Kurz nach Arad fing es an zu regnen, und hörte nicht mehr auf. Ich reiste quer durch Rumänien, Deva, Sibiu und Braşov. Hier traf ich mich mit Stefan und Michaela in der Stadt zu einem leckeren Mittagessen, vielen Dank nachmals! Weiter gings und nach einer Übernachtung erreichte ich am nächsten Nachmittag, immer noch im Regen, die rumänisch-moldawische Grenze. Hier war sehr wenig los, es gab keine Probleme und so konnte ich nach drei Stunden schon nach Moldawien einreisen.

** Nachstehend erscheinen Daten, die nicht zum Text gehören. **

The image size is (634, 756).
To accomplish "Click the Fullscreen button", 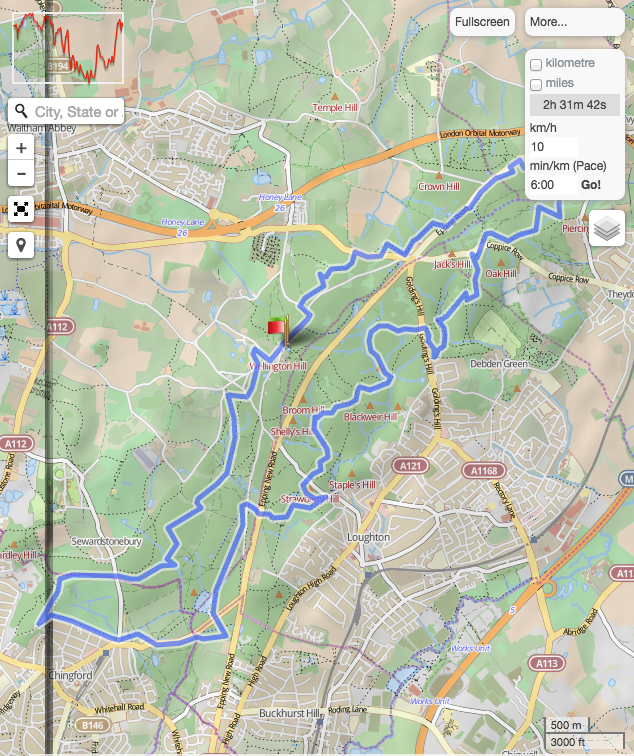I will (x=482, y=22).
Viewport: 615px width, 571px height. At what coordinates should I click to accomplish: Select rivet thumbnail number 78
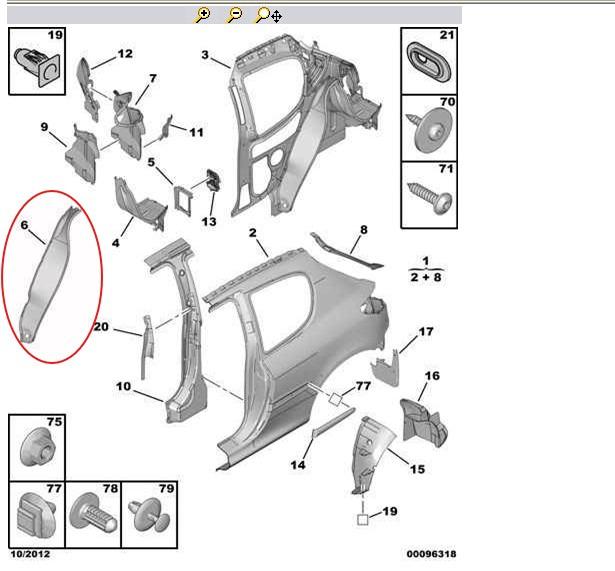pos(93,513)
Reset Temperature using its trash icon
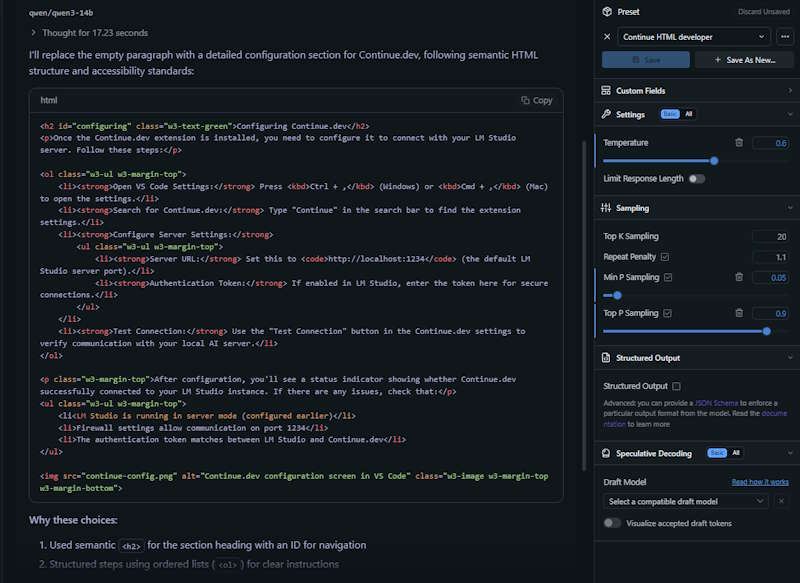This screenshot has width=800, height=583. (739, 143)
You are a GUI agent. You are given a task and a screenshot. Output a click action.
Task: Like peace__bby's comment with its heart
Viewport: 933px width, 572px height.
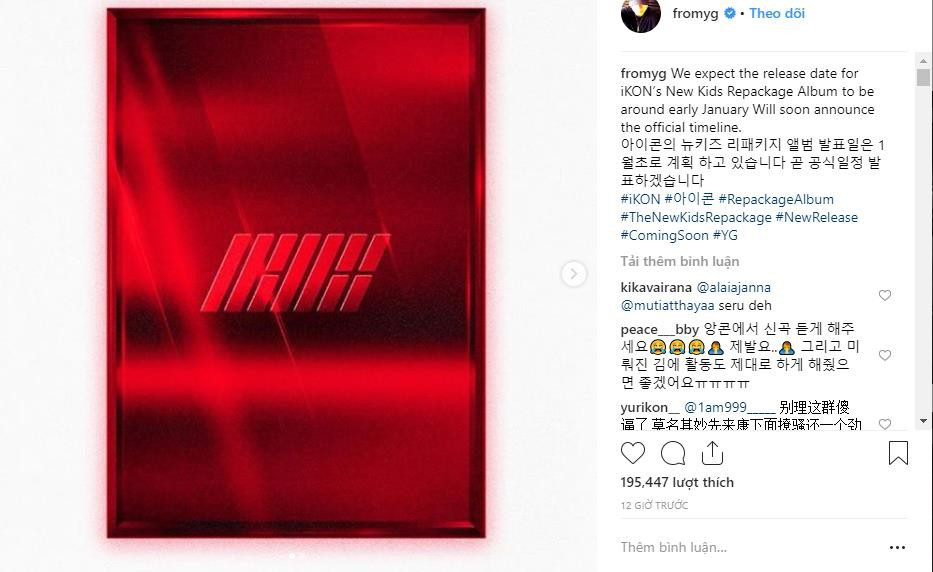(x=885, y=355)
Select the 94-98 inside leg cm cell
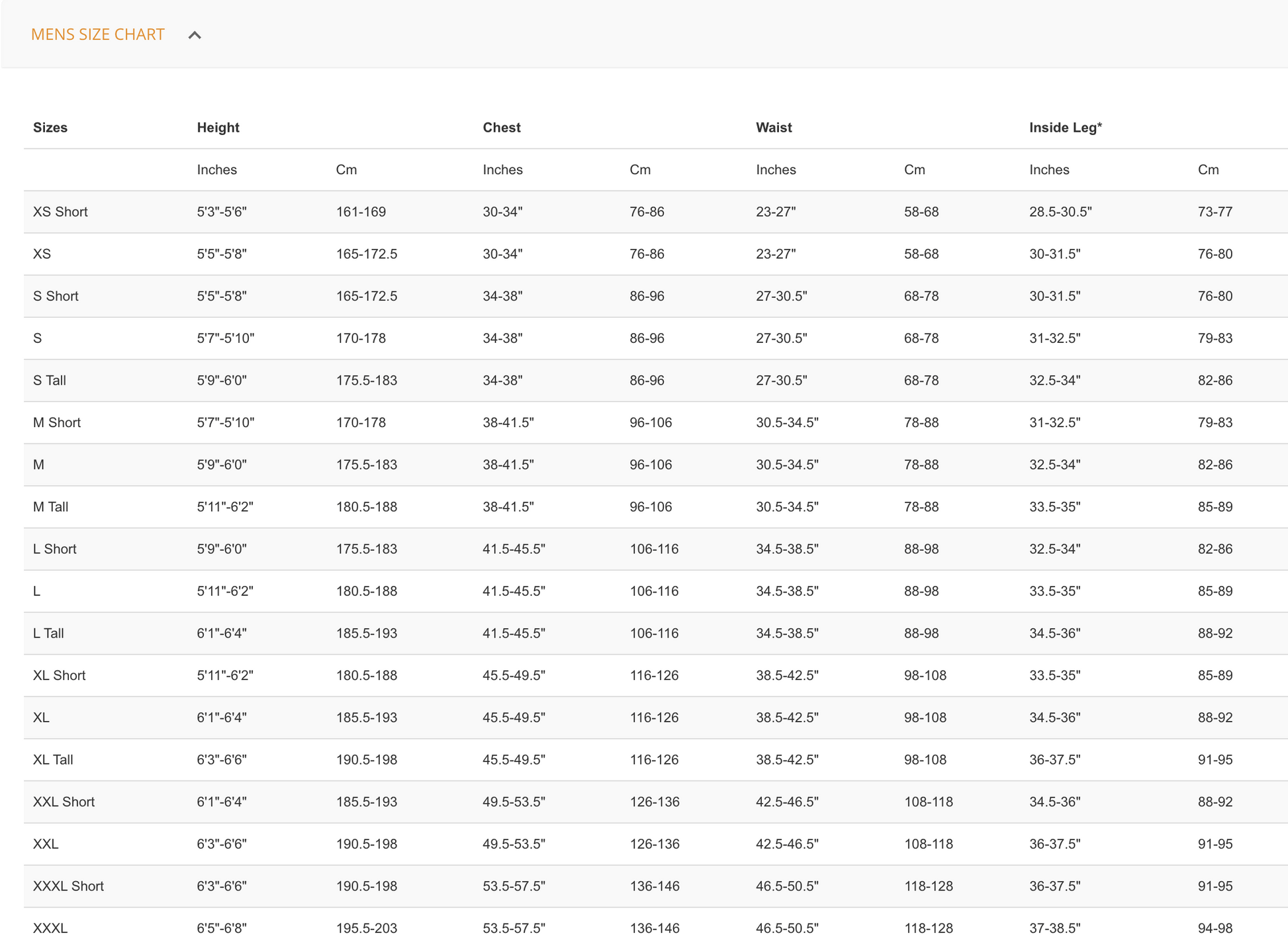 click(1215, 928)
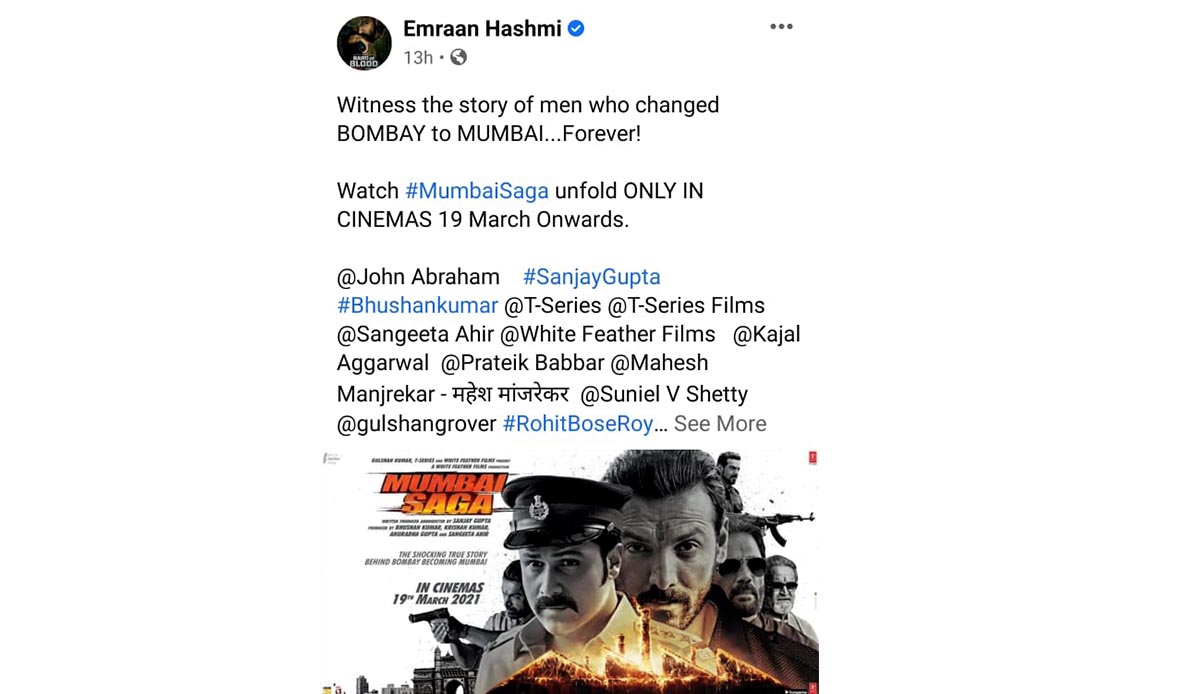Open the #SanjayGupta hashtag
This screenshot has height=694, width=1178.
click(x=591, y=277)

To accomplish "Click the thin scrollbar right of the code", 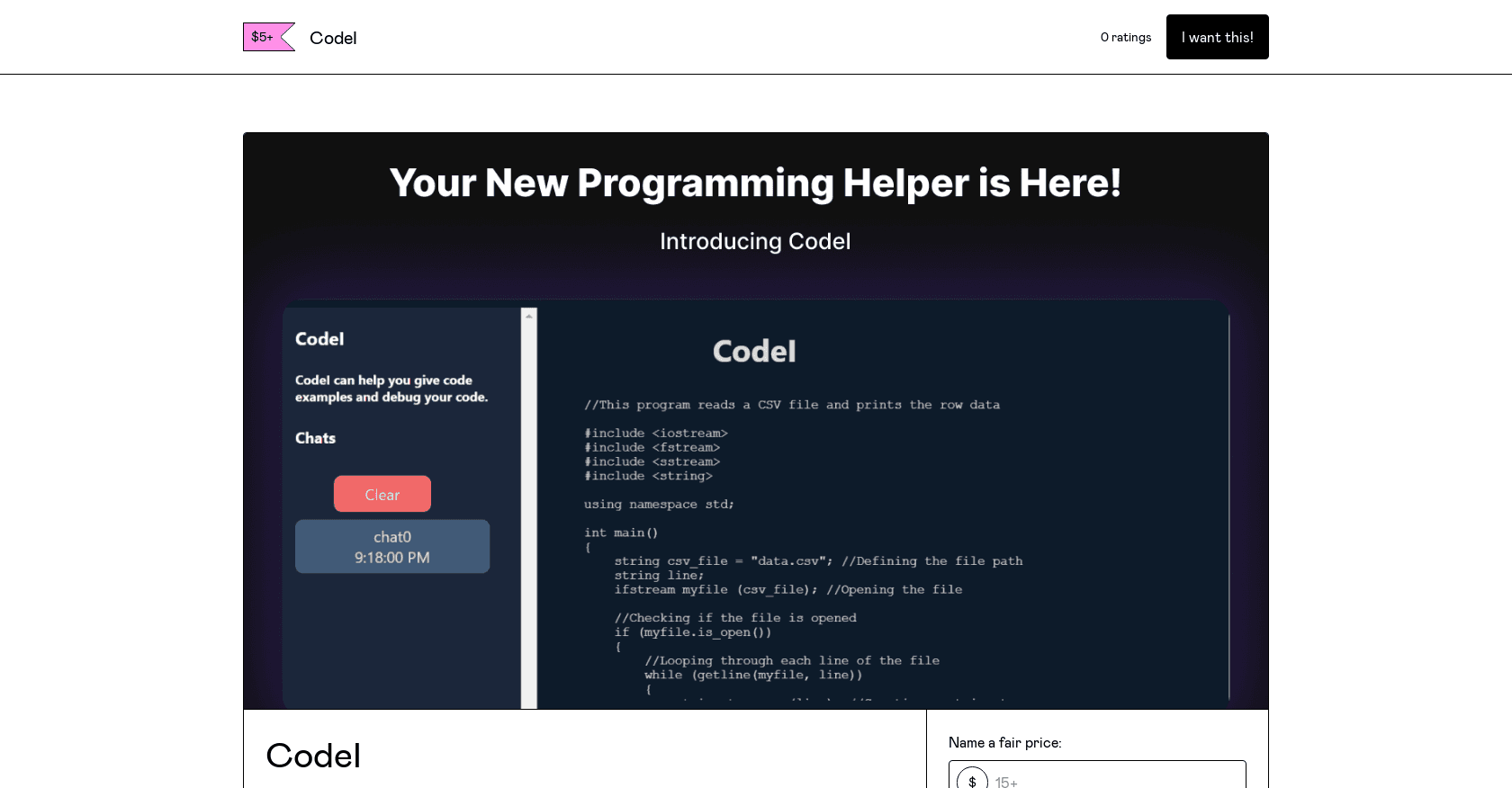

Die letzte Etappe im Regen verlief gut, und so kam ich am späten Nachmittag am Ziel, Chişinău, an. Hier wollte ich direkt zum Zollhof fahren. Leider war die mir bekannte Straße plötzlich für Lkw gesperrt, und so folgte ich der Umleitung. Dies endete darin, dass ich einen Kilometer rückwärts fahren musste, da es eine Sackgasse war. So fuhr ich dann doch in die verbotene Straße um kam am Zollhof an. Hier herrschte das totale Chaos. Der Zollhof war übervoll. Vor dem Zollhof auf der Straße standen die Lkw kreuz und quer. Ich stellte mich hinter dem Lkw-Chaos an den Straßenrand, wie man sich eben ordentlich anstellt. Dort hatte es jede Menge Platz. Und ganz langsam ging es vorwärts. Doch plötzlich kamen drei russische Fahrer an mein Führerhaus und regten sich fürchterlich auf. Ich verstand überhaupt nicht, was sie denn wollten. Denn ich war ja der letzte in dieser chaotischen Schlange, hinter mir war jede Menge Platz aber kein anderer Lkw. Sie schrien auf mich ein, ich gab zu verstehen, dass ich eben nichts verstehe. Wutentbrannt marschierten sie von dannen und fünf Minuten später kamen sie mit ihren Lkw wieder, aus einer Seitenstraße weit hinten und fuhren neben mich hin. Und ich dachte immer, Russen lernen schon mit der Muttermilch, wie man sich anstellt.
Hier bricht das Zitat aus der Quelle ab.